5. Allerdings steht dem Kläger zu 1 aufgrund des Widerrufs seiner auf den Abschluss des Vertrages vom 14. Juli 2003 gerichteten Willenserklärungen ein Anspruch auf Rückzahlung der geleisteten Kaufpreise Zug um Zug gegen Rückgabe der gekauften Werke sowie Ersatz der gezogenen Nutzungen aus § 357 Abs. 1 Satz 1, § 346 Abs. 1, 2 BGB i. V. m. § 501 Satz 1, § 495 Abs. 1 BGB a. F. zu. Der Widerruf der weiteren Verträge war demgegenüber verfristet.

a) Bei allen Verträgen handelte es sich um Teilzahlungsgeschäfte i. S. d. § 501 BGB a. F., so dass den Klägern jeweils ein Widerrufsrecht zustand.

b) Mit Anwaltsschreiben vom 28. Januar 2013 (Anlage K 9, Bl. 54 d. A.) ist der Widerruf der geschlossenen Verträge erklärt worden. Dieser Widerruf war zwar ausdrücklich nur für den Kläger zu 1 erklärt. Jedenfalls die Klageerhebung ist aber auch als Widerruf im Namen der Klägerin zu 2 auszulegen.
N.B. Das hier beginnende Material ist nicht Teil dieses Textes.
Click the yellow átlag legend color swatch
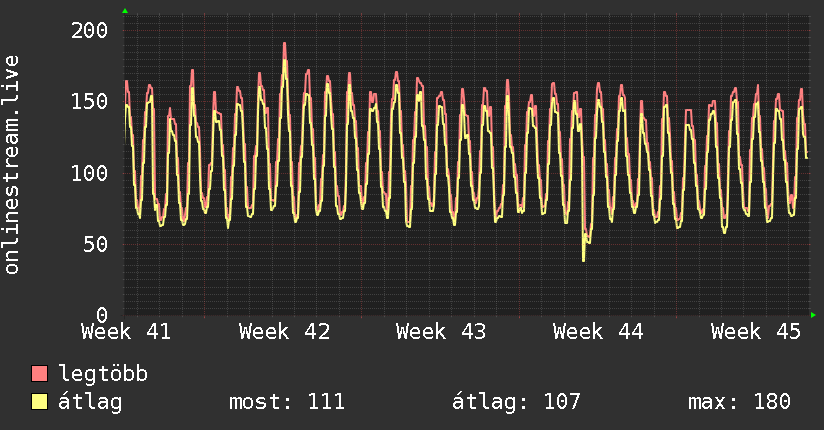Image resolution: width=824 pixels, height=430 pixels. pyautogui.click(x=40, y=402)
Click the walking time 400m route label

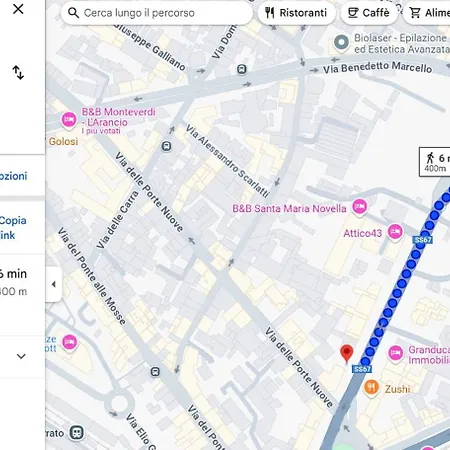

c) Der von dem Kläger zu 1 erklärte Widerruf war nur betreffend den Vertrag vom 14. Juli 2003 rechtzeitig. Die Widerrufsfrist nach § 355 Abs. 2 BGB a. F. hat insoweit nicht zu laufen begonnen, weil dem Kläger zu 1 insoweit keine ausreichende Widerrufsbelehrung erteilt worden war. Die weiteren Widerrufsbelehrungen genügten demgegenüber den gesetzlichen Anforderungen, so dass der erklärte Widerruf nach § 355 Abs. 1 Satz 2, Abs. 2 BGB a. F. verfristet war.

aa) Die Widerrufsbelehrung in der „Bestell-​Urkunde“ betreffend den Kaufvertrag vom 14. Juli 2003 (Anlage K 4) informierte den Kläger zu 1 jedenfalls nicht ausreichend hinsichtlich des Beginns der Widerrufsfrist, über den der Verbraucher gem. § 355 Abs. 2 Satz 1 BGB eindeutig zu unterrichten ist. Die von der Beklagten hier verwendete Formulierung, die Frist beginne „frühestens mit Erhalt dieser Belehrung“, ist unzureichend, weil sie nicht umfassend und zudem irreführend ist (vgl. näher: BGH, Urteil vom 28. Juni 2011 - XI ZR 349/10, juris Tz. 34; Urteil vom 2. Februar 2011 - VIII ZR 103/10, juris Tz. 14).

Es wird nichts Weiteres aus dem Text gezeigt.